Written task
Retype all of the items below line by line, with no changes.

Raw records
[start]
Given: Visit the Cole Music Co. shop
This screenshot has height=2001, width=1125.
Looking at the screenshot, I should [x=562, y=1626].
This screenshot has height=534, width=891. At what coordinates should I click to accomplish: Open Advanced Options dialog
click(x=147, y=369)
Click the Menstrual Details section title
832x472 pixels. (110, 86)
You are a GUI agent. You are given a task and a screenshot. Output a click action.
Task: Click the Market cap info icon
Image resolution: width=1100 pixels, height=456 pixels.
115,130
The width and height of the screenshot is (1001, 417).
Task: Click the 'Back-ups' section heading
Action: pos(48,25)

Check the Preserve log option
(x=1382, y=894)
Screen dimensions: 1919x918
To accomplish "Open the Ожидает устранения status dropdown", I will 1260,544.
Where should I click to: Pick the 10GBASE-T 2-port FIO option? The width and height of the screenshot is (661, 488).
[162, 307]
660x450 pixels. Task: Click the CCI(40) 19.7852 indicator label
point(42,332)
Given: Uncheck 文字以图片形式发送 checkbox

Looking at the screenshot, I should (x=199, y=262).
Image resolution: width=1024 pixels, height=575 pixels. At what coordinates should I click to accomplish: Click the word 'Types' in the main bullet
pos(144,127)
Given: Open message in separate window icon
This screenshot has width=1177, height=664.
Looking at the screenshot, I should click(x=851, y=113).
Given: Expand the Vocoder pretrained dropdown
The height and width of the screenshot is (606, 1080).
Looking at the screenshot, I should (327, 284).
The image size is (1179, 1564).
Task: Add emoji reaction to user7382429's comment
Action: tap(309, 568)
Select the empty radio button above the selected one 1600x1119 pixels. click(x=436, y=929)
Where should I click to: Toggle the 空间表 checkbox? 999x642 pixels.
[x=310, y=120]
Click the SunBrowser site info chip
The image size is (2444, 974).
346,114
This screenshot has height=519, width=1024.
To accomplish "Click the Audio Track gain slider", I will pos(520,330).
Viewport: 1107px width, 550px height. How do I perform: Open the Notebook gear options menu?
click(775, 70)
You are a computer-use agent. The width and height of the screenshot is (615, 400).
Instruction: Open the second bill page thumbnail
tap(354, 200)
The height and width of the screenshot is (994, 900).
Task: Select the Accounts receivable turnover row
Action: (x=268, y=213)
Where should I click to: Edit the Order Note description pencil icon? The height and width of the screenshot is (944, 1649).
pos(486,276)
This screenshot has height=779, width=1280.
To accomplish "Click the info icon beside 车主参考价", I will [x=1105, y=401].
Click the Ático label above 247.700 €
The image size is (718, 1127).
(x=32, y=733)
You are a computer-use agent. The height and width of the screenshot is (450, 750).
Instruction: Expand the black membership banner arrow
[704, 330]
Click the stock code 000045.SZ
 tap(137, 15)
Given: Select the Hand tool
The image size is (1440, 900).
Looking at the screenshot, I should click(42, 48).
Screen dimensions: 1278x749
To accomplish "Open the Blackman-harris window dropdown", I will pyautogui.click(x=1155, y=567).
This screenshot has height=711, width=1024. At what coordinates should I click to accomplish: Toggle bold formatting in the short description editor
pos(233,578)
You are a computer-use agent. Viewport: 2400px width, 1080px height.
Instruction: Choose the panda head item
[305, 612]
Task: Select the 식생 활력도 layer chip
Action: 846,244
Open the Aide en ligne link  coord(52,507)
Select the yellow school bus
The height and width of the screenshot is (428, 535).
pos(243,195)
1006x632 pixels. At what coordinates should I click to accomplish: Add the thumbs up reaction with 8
[end]
Written reply
Given: Visit the Cole Music Co. shop
This screenshot has height=2001, width=1125.
Looking at the screenshot, I should [x=562, y=1626].
This screenshot has height=534, width=891. At what coordinates should I click to accomplish: Open Advanced Options dialog
click(x=147, y=369)
Click the Menstrual Details section title
832x472 pixels. (110, 86)
You are a GUI agent. You are given a task and a screenshot. Output a click action.
Task: Click the Market cap info icon
Image resolution: width=1100 pixels, height=456 pixels.
115,130
The width and height of the screenshot is (1001, 417).
Task: Click the 'Back-ups' section heading
Action: pos(48,25)

Check the Preserve log option
(x=1382, y=894)
Screen dimensions: 1919x918
To accomplish "Open the Ожидает устранения status dropdown", I will 1260,544.
Where should I click to: Pick the 10GBASE-T 2-port FIO option? The width and height of the screenshot is (661, 488).
[162, 307]
660x450 pixels. Task: Click the CCI(40) 19.7852 indicator label
point(42,332)
Given: Uncheck 文字以图片形式发送 checkbox

Looking at the screenshot, I should (x=199, y=262).
Image resolution: width=1024 pixels, height=575 pixels. At what coordinates should I click to accomplish: Click the word 'Types' in the main bullet
pos(144,127)
Given: Open message in separate window icon
This screenshot has width=1177, height=664.
Looking at the screenshot, I should click(x=851, y=113).
Given: Expand the Vocoder pretrained dropdown
The height and width of the screenshot is (606, 1080).
Looking at the screenshot, I should (327, 284).
The image size is (1179, 1564).
Task: Add emoji reaction to user7382429's comment
Action: tap(309, 568)
Select the empty radio button above the selected one 1600x1119 pixels. click(x=436, y=929)
Where should I click to: Toggle the 空间表 checkbox? 999x642 pixels.
[x=310, y=120]
Click the SunBrowser site info chip
The image size is (2444, 974).
346,114
This screenshot has height=519, width=1024.
To accomplish "Click the Audio Track gain slider", I will pos(520,330).
Viewport: 1107px width, 550px height. How do I perform: Open the Notebook gear options menu?
click(775, 70)
You are a computer-use agent. The width and height of the screenshot is (615, 400).
Instruction: Open the second bill page thumbnail
tap(354, 200)
The height and width of the screenshot is (994, 900).
Task: Select the Accounts receivable turnover row
Action: (x=268, y=213)
Where should I click to: Edit the Order Note description pencil icon? The height and width of the screenshot is (944, 1649).
pos(486,276)
This screenshot has height=779, width=1280.
To accomplish "Click the info icon beside 车主参考价", I will [x=1105, y=401].
Click the Ático label above 247.700 €
The image size is (718, 1127).
(x=32, y=733)
You are a computer-use agent. The height and width of the screenshot is (450, 750).
Instruction: Expand the black membership banner arrow
[704, 330]
Click the stock code 000045.SZ
 tap(137, 15)
Given: Select the Hand tool
The image size is (1440, 900).
Looking at the screenshot, I should click(42, 48).
Screen dimensions: 1278x749
To accomplish "Open the Blackman-harris window dropdown", I will pyautogui.click(x=1155, y=567).
This screenshot has height=711, width=1024. At what coordinates should I click to accomplish: Toggle bold formatting in the short description editor
pos(233,578)
You are a computer-use agent. Viewport: 2400px width, 1080px height.
Instruction: Choose the panda head item
[305, 612]
Task: Select the 식생 활력도 layer chip
Action: 846,244
Open the Aide en ligne link  coord(52,507)
Select the yellow school bus
The height and width of the screenshot is (428, 535).
pos(243,195)
1006x632 pixels. At what coordinates should I click to accomplish: Add the thumbs up reaction with 8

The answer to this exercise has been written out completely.